[Saved entries]

· · ·

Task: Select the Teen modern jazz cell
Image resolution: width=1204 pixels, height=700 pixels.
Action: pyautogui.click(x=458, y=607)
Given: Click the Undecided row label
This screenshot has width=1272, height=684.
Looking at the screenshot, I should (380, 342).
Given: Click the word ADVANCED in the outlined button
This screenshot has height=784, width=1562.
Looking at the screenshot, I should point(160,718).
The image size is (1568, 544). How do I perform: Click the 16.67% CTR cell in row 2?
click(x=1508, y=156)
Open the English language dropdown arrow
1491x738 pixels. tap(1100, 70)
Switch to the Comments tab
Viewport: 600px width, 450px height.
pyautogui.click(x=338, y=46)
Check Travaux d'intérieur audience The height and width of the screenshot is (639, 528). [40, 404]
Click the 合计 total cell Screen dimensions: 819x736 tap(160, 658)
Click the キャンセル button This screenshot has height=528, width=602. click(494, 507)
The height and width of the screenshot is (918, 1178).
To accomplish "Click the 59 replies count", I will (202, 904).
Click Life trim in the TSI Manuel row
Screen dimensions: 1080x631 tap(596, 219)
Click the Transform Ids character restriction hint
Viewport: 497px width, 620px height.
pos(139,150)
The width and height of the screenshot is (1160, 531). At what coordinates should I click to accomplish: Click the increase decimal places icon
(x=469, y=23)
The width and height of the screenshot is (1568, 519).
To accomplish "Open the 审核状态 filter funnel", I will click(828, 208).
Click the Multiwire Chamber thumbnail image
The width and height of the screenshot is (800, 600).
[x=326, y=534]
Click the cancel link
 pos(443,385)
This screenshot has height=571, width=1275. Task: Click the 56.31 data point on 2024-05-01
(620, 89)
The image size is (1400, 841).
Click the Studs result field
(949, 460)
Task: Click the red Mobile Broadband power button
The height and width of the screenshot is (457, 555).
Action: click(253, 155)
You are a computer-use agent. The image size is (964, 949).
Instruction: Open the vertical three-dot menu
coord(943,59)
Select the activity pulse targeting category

· · ·

- _EXERCISE AIM_:
Complete, exact output of the records is expected.

- _TASK ANSWER_:
Task: Select the Teen modern jazz cell
Image resolution: width=1204 pixels, height=700 pixels.
Action: pyautogui.click(x=458, y=607)
Given: Click the Undecided row label
This screenshot has width=1272, height=684.
Looking at the screenshot, I should (380, 342).
Given: Click the word ADVANCED in the outlined button
This screenshot has height=784, width=1562.
Looking at the screenshot, I should point(160,718).
The image size is (1568, 544). How do I perform: Click the 16.67% CTR cell in row 2?
click(x=1508, y=156)
Open the English language dropdown arrow
1491x738 pixels. tap(1100, 70)
Switch to the Comments tab
Viewport: 600px width, 450px height.
pyautogui.click(x=338, y=46)
Check Travaux d'intérieur audience The height and width of the screenshot is (639, 528). [40, 404]
Click the 合计 total cell Screen dimensions: 819x736 tap(160, 658)
Click the キャンセル button This screenshot has height=528, width=602. click(494, 507)
The height and width of the screenshot is (918, 1178).
To accomplish "Click the 59 replies count", I will (202, 904).
Click Life trim in the TSI Manuel row
Screen dimensions: 1080x631 tap(596, 219)
Click the Transform Ids character restriction hint
Viewport: 497px width, 620px height.
pos(139,150)
The width and height of the screenshot is (1160, 531). At what coordinates should I click to accomplish: Click the increase decimal places icon
(x=469, y=23)
The width and height of the screenshot is (1568, 519).
To accomplish "Open the 审核状态 filter funnel", I will click(828, 208).
Click the Multiwire Chamber thumbnail image
The width and height of the screenshot is (800, 600).
[x=326, y=534]
Click the cancel link
 pos(443,385)
This screenshot has height=571, width=1275. Task: Click the 56.31 data point on 2024-05-01
(620, 89)
The image size is (1400, 841).
Click the Studs result field
(949, 460)
Task: Click the red Mobile Broadband power button
The height and width of the screenshot is (457, 555).
Action: click(253, 155)
You are a computer-use agent. The image size is (964, 949).
Instruction: Open the vertical three-dot menu
coord(943,59)
Select the activity pulse targeting category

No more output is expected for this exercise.